Der Europäische Gerichtshof hat kürzlich die Rechte Minderjähriger gestärkt, die sich einer Strafverfolgung oder einer strafrechtlichen Ermittlung ausgesetzt sehen. Erfreulich klar hat der Gerichtshof entschieden, dass diese bereits bei der ersten polizeilichen Befragung die konkrete und effektive Möglichkeit bekommen müssen, sich von einem Rechtsbeistand unterstützen zu lassen (EuGH, Urt. v. 5.9.2024 – C-603/22).
Der Fall: Ein polnisches Gericht ist derzeit mit einem Strafverfahren gegen drei Minderjährige befasst, die angeklagt sind, unbefugt in die Gebäude einer ehemaligen, nicht mehr genutzten Ferienanlage eingedrungen zu sein. In diesem Verfahren wurde festgestellt, dass die Verdächtigen von der Polizei in Abwesenheit eines Rechtsbeistands befragt worden waren. Vor der ersten Befragung wurden sie – ebenso wie ihre Eltern – weder über ihre Rechte noch über den Ablauf des Verfahrens informiert. Die vom Gericht von Amts wegen bestellten Verteidiger beantragen nunmehr, die früheren Aussagen der Verdächtigen als Beweise aus den Akten zu entfernen. Das polnische Gericht hatte Zweifel an den polnischen Verfahrensgarantien für Minderjährige in vorgerichtlichen Ermittlungsverfahren und wandte sich deshalb an den EuGH. Es wollte insb. wissen, ob die polnischen Vorschriften mit dem Unionsrecht vereinbar sind und welche Konsequenzen aus einer etwaigen Unvereinbarkeit zu ziehen sind.
Der EuGH verweist in seiner Entscheidung auf die EU-Richtlinie 2016/800 v. 11.5.2016 über Verfahrensgarantien in Strafverfahren für Kinder, die besagt, dass Minderjährige, die Verdächtige oder beschuldigte Personen sind, die konkrete und effektive Möglichkeit haben müssen, sich von einem – ggf. von Amts wegen bestellten – Rechtsbeistand unterstützen zu lassen. Diese Verpflichtung muss vor der ersten Befragung durch die Polizei oder jede andere Strafverfolgungs- oder Justizbehörde und spätestens bei der Befragung erfüllt werden.
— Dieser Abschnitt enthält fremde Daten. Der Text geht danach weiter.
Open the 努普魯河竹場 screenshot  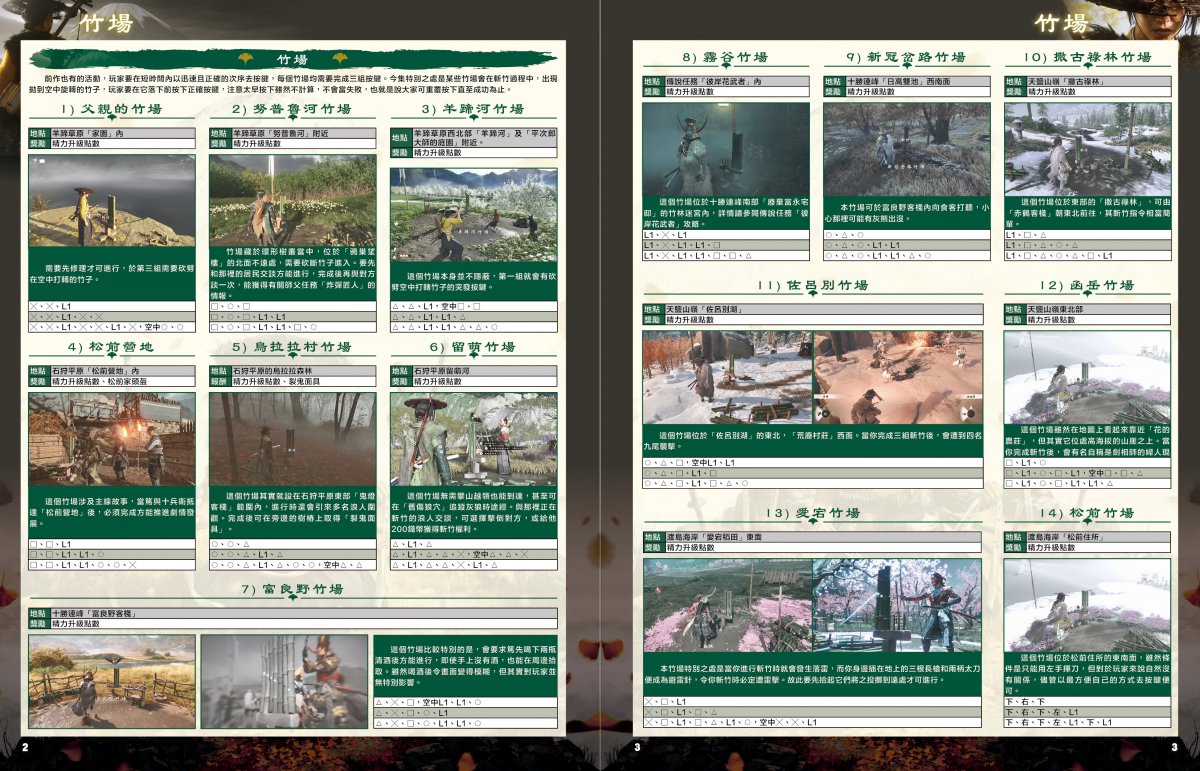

Grundsätzlich dürfen die Behörden ein Kind, das nicht tatsächlich eine solche Unterstützung erhält, nicht befragen.
Der Gerichtshof führt dazu aus, dass die Bestimmung so auszulegen ist, dass Minderjährige so schnell wie möglich und spätestens vor ihrer ersten Befragung über ihre Verfahrensrechte belehrt werden müssen. Die entsprechenden Informationen müssen in einer einfachen und verständlichen Form übermittelt werden, die ihren besonderen Bedürfnissen angepasst ist. Ein für Erwachsene bestimmtes standardisiertes Dokument würde diesen Anforderungen nicht entsprechen. Der EuGH erläutert des Weiteren, dass die betroffenen Personen dieses Recht nicht automatisch verlieren, wenn sie während des Strafverfahrens das 18. Lebensjahr vollenden; ihre Rechte müssten vielmehr fortbestehen, wenn dies angesichts aller Umstände des Einzelfalls, einschließlich des Reifegrads und der Schutzbedürftigkeit der betroffenen Personen, angemessen sei.
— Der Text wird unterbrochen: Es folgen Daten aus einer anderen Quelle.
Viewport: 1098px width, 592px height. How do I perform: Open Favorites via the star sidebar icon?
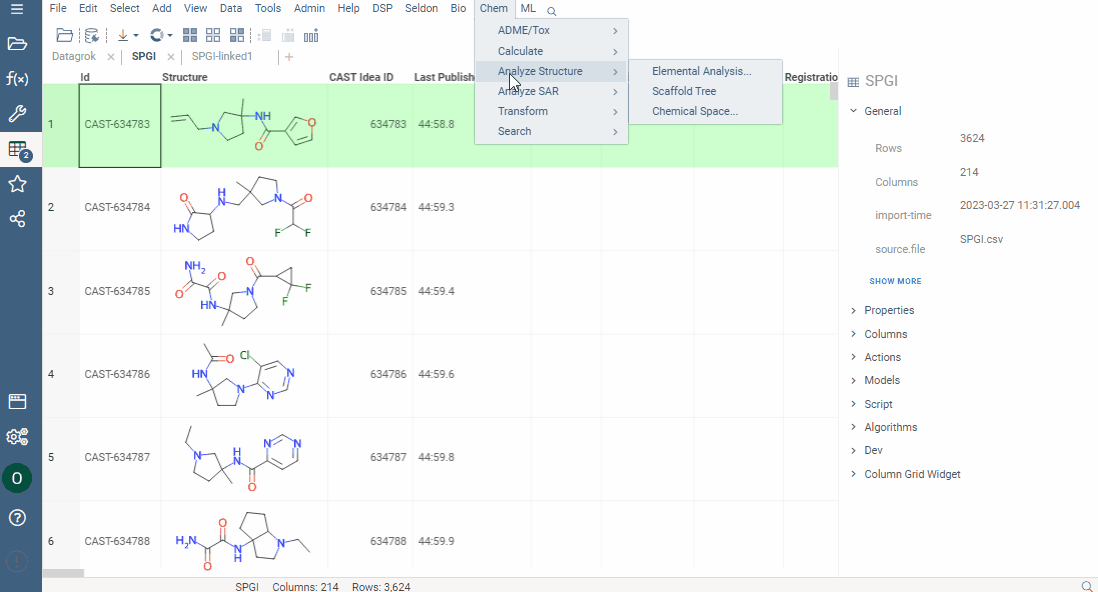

Was die strafverfahrensrechtlichen Konsequenzen einer Verletzung der Minderjährigenrechte durch Strafverfolgungsbehörden anbetrifft, so führt der EuGH aus, dass die einschlägige EU-Richtlinie die Mitgliedstaaten zwar nicht verpflichtet, die derart von den Behörden gewonnenen Beweise in ihrem nationalen Strafverfahrensrecht für unzulässig zu erklären. Die zuständigen Strafgerichte müssten aber in der Lage sein, die Wahrung der Minderjährigenrechte zu überprüfen und alle Konsequenzen zu ziehen, die sich aus ihrer Verletzung ergeben, insb. in Bezug auf den Beweiswert der fraglichen Beweise. Kämen sie zu der Auffassung, dass eine EU-rechtskonforme Auslegung des nationalen Verfahrensrechts nicht möglich sei, so dürften sie im Ergebnis die dem EU-Recht entgegenstehende nationale Regelung oder Praxis tatsächlich „unangewendet lassen“, so der Gerichtshof.